▸ **SUPPLIED INFORMATION**
========================================

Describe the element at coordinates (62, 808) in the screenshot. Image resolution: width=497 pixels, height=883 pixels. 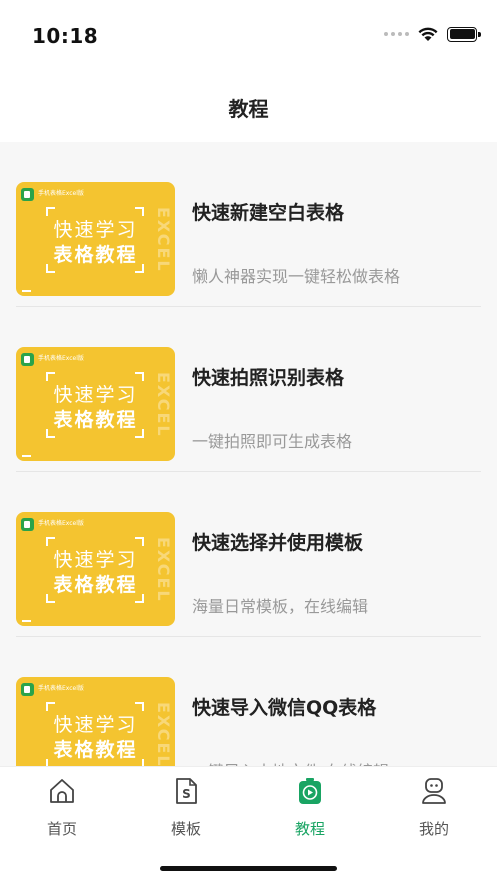
I see `tab-home: 首页` at that location.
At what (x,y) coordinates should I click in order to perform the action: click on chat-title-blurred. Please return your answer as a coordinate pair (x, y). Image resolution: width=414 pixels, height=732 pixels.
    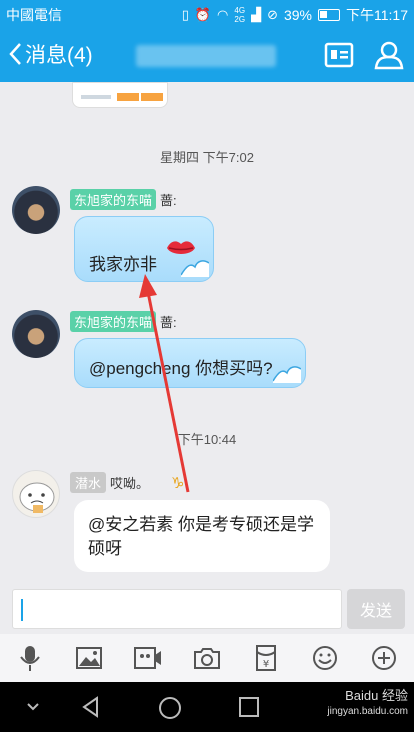
    Looking at the image, I should click on (206, 56).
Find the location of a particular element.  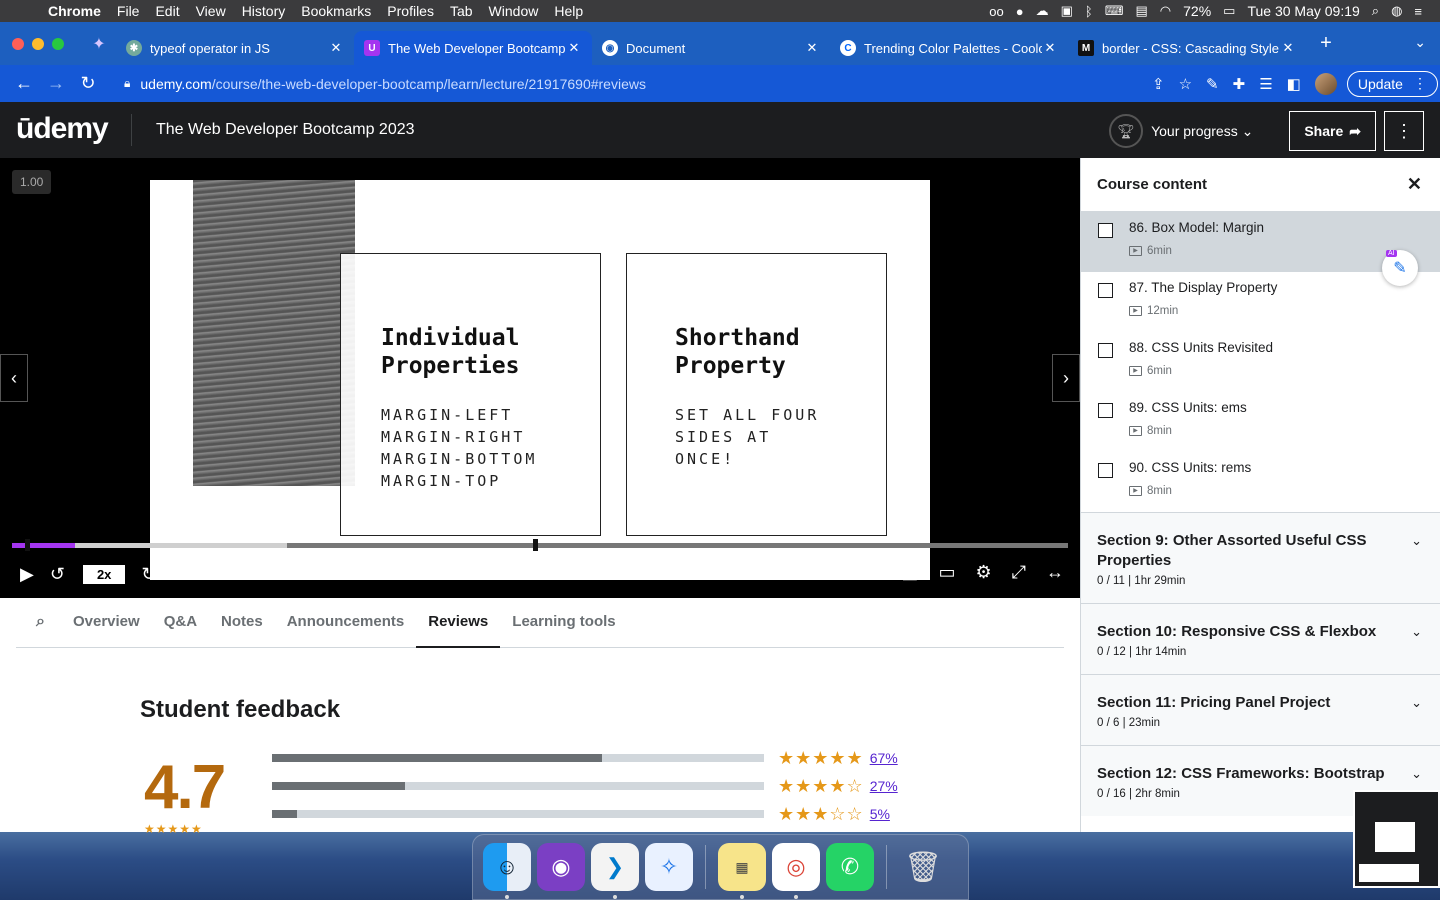

memory-icon: ▤ is located at coordinates (1141, 11).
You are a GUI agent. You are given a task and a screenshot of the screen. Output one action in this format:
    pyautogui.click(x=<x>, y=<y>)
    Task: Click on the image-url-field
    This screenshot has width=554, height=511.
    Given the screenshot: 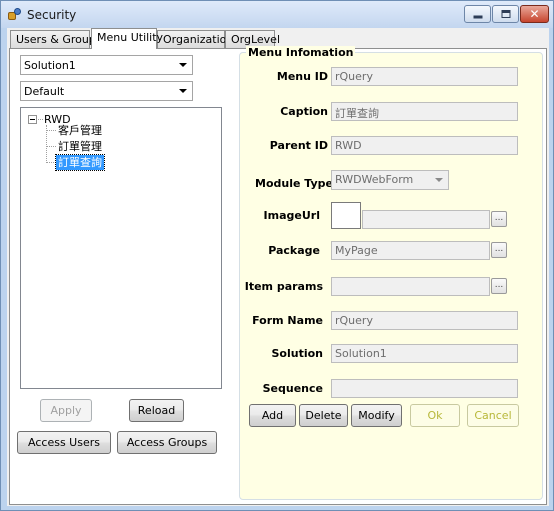 What is the action you would take?
    pyautogui.click(x=426, y=220)
    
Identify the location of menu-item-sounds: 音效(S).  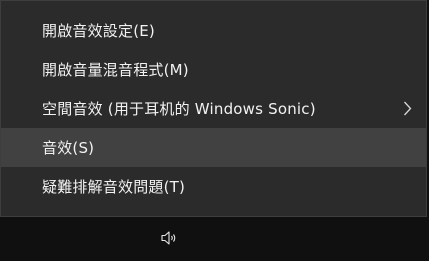
(214, 148).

========================================

▸ **EXERCISE PROMPT**
Output the rows from the start of the records through the line containing "at that location.", inclusive, as a two-column CSV with the headers instruction and response. Give one line per row, put the row's text and its answer each in a single quoted field with line breaks replaced by spaces, and omit the pictures.

▸ **RESPONSE TO THIS TASK**
instruction,response
"Describe the element at coordinates (62, 808) in the screenshot. Image resolution: width=497 pixels, height=883 pixels.","I see `tab-home: 首页` at that location."